Kadınlar hakkında karar alma cüretini siz kimden alıyorsunuz?
Bakın geçen yılı emekliler yılı ilan eden, yıl boyunca emeklileri sefalete mahkûm eden bu iktidar, 2025 yılını aile yılı olarak ilan etti. “Aileyi koruma, güçlendirme” diyerek 2025 yılına giriş yapıldı. Aileyi korumak ve güçlendirmek için Aile Enstitüsü kuruldu. Yine doğurganlık oranının azalmasına neden olan faktörleri inceleyip tedbir alınacağı bir Nüfus Politikaları Kurulu hızlıca oluşturuldu. İçerisinden kadının adının çıkarıldığı Bakanlık bünyesinde bu iki kurul faaliyet yürütecek. Gerçekten şunu sormak istiyorum. Siz bu kurulları oluştururken kime? Hangi kadına, hangi kadın örgütüne sordunuz? Siz kadınlar hakkında karar alma cüretini kimden alıyorsun? Kadınların içerisinde katledildiği aileyi korumak, güçlendirmek kadın cinayetlerinin yolunu açmaktır. Kadınların ihtiyacı olan, bu aileler içerisinde katledilmemektir. Kadına yönelik şiddetle mücadele de esas olan kadınların güçlendirilmesidir. Kadınların kaç çocuk doğuracağına karar verecek bir nüfus politikasına değil; kadınların ve çocukların yaşamlarının garanti altına alınacağı politikalara ihtiyaç vardır. Kadınların kaç çocuk doğuracağını ne sizin erkek aklınız, ne de erkek egemen cinsiyetçi politikalarınız belirleyemez. Buna ancak kadınlar karar verir.
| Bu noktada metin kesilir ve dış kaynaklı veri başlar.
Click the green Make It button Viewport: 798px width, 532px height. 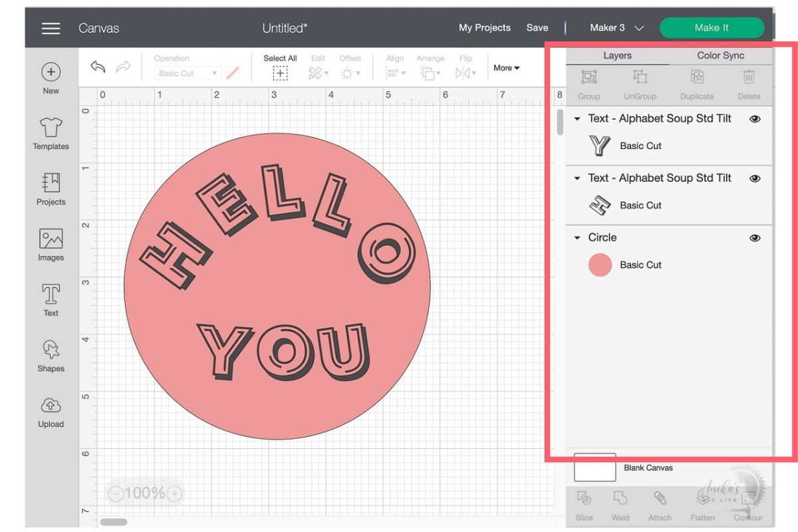pos(711,28)
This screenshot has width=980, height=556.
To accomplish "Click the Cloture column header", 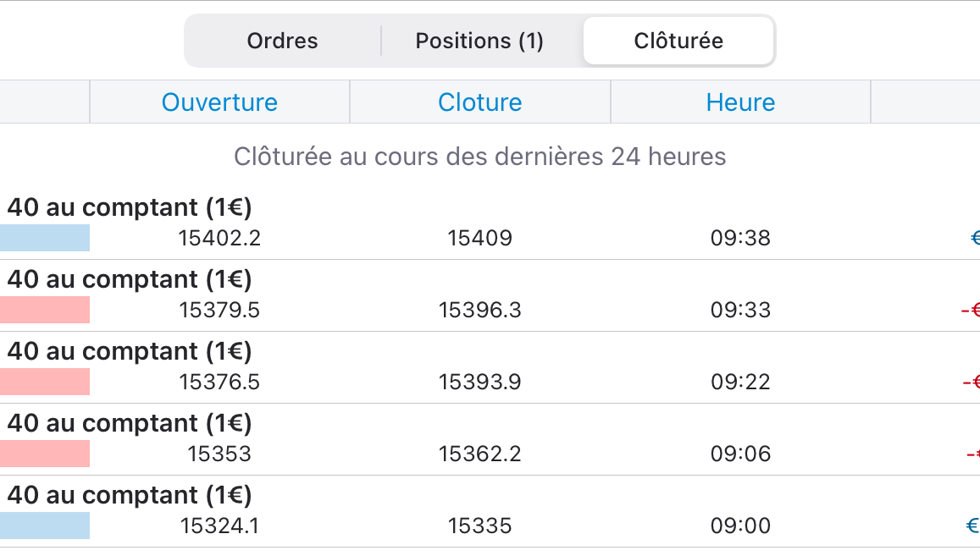I will click(x=479, y=102).
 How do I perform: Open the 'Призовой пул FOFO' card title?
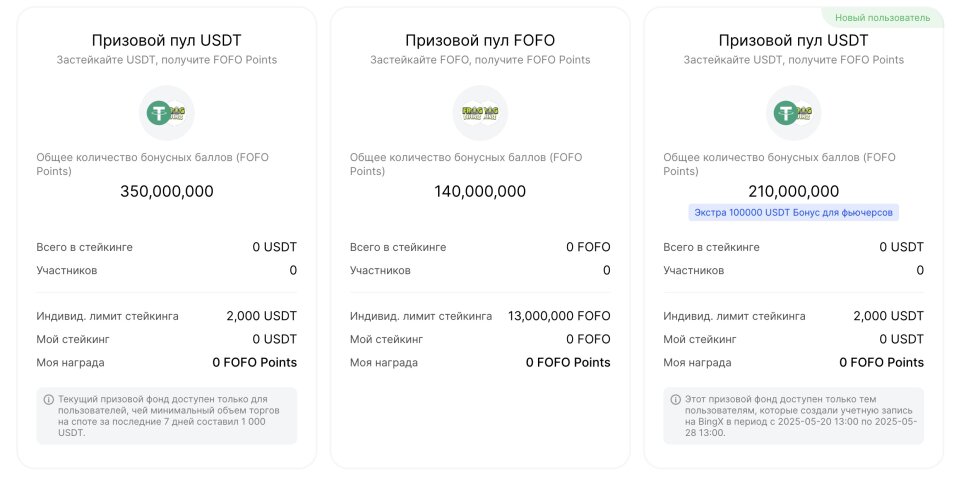(x=480, y=41)
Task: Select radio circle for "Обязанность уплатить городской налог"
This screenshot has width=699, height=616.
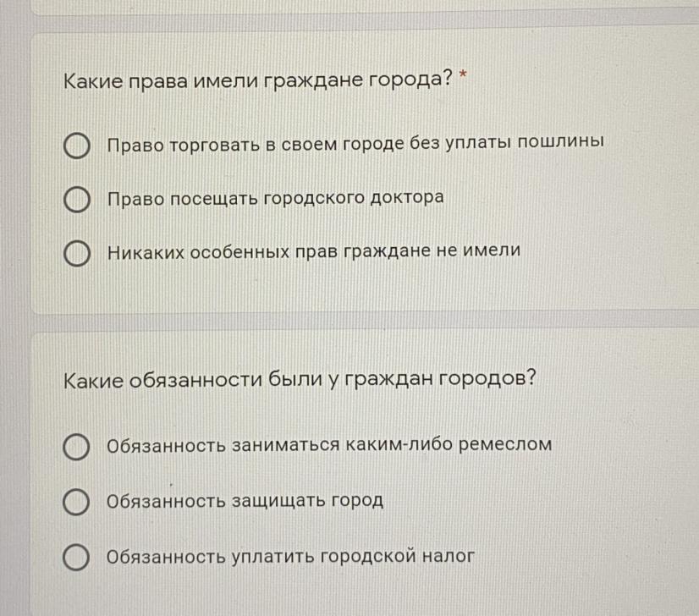Action: tap(76, 557)

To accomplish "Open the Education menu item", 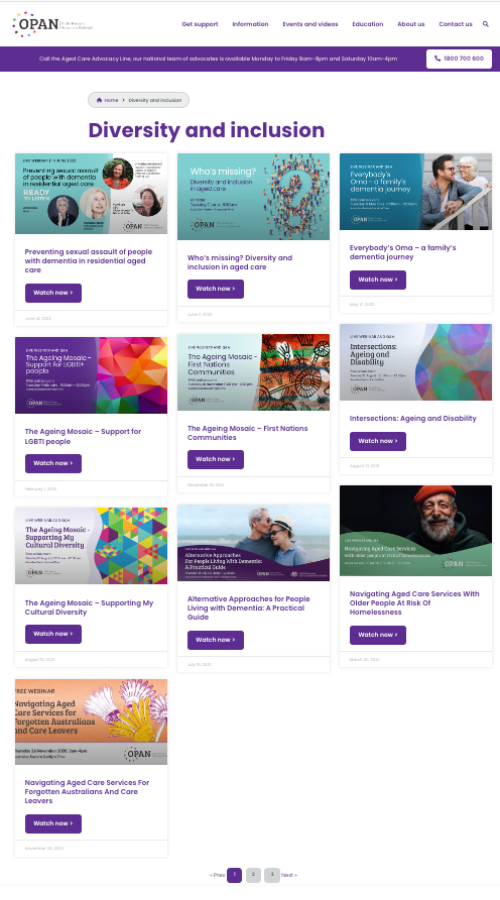I will (367, 24).
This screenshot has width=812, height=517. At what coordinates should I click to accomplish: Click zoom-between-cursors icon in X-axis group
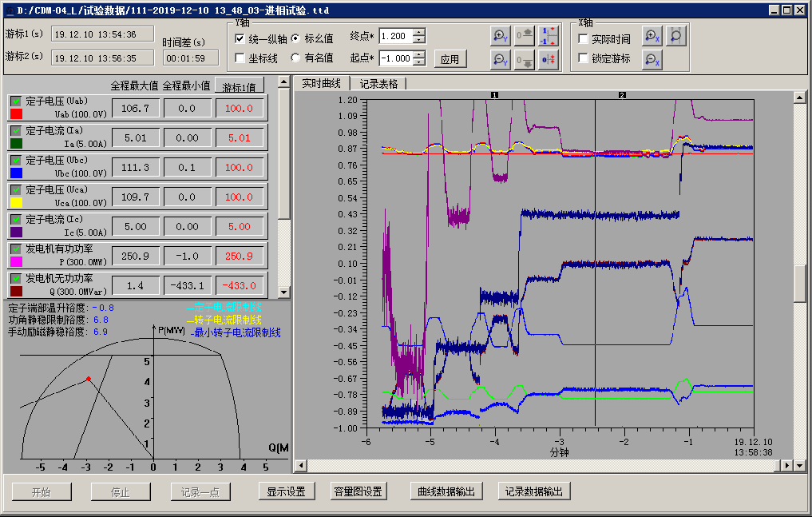click(x=675, y=36)
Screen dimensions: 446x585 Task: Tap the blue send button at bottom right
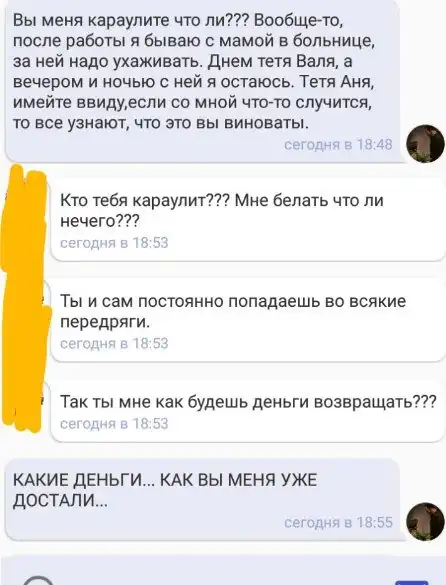(x=411, y=582)
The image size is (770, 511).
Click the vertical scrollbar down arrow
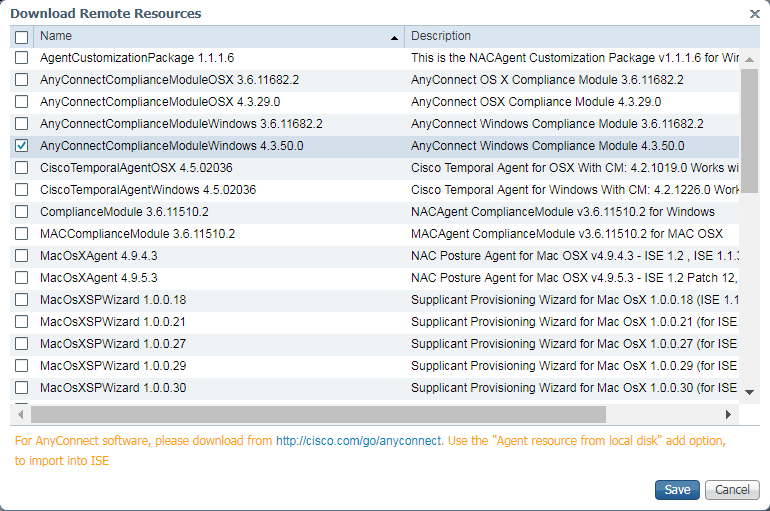(x=750, y=392)
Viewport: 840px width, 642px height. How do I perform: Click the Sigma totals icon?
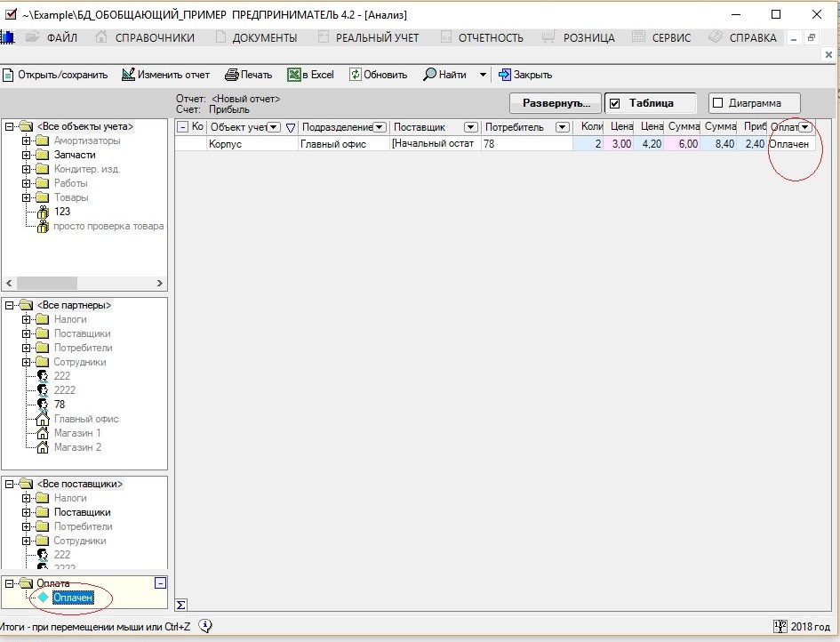pos(181,605)
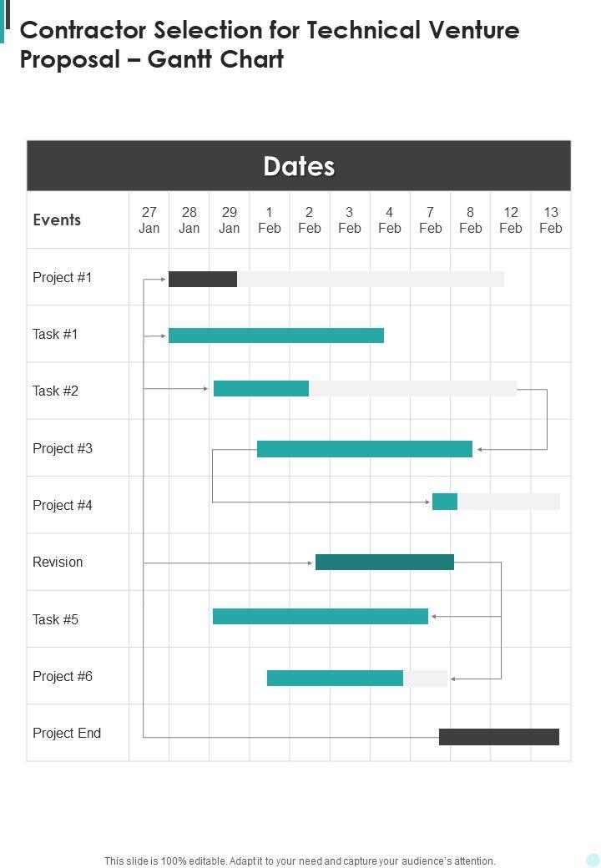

Bu iktidar kadına yönelik şiddetle mücadelede, kadınlar nezdinde defalarca sınıfta kalmıştır.
Kadınların kazanılmış haklarına saldırmaktan vazgeçin
Biz kadınların nafaka hakkına göz diken bu iktidara güveni yoktur. Ev içi şiddeti meşrulaştırmak, boşanma davalarını zorlaştırmak için elinden geleni ardına koymayan bu iktidara güvenimiz yoktur. Bakın nafaka hakkını gasp etme, kısma girişimlerinden vazgeçmiyorlar. Şimdi de süreli nafaka diye bir şey gündeme getirdiler. Ben buradan kadınlar adına uyarıyorum. Kadınların kazanılmış haklarına saldırmaktan vazgeçin. Bu yılı aile yılı değil, kadınların eşitlik ve özgürlük yılı ilan edeceğimizden kimsenin şüphesi olmasın. Daha çok mücadeleyi yükselteceğiz, daha çok örgütleneceğiz. Bir kez daha, kurulan Aile Enstitüsü ve Nüfus Politikaları Kuruluna dair özellikle şunları belirtmek istiyorum. Bu konuda iktidarın yapması gereken; anne-çocuk sağlığını, kadın sağlığını en güçlü şekilde korumaktır. Çocuk sahibi olduğu için iş yaşamından çekilmek durumunda bırakılan kadınların yaşamlarını iyileştirmektir. Ücretsiz kreş hizmetinin verilmesi, ebeveyn izninin eşit bir şekilde uygulanacağı politikaları uygulamaktır. Kadınların güvenceli işlerde çalışmasının sağlanacağı politikaları hayata geçirmektir. Doğurganlık tablosunu bir varoluşsal tehdit olarak görmekten önce, kadınların yaşamlarının nasıl tehdit altında olduğu görülmelidir. Doğurganlığı arttırma politikaları yerine acil erkek- devlet şiddetine karşı önleyici, koruyucu politikalar geliştirilmelidir. Derinleşen kadın yoksulluğunu giderecek politikalar hayata geçirilmelidir.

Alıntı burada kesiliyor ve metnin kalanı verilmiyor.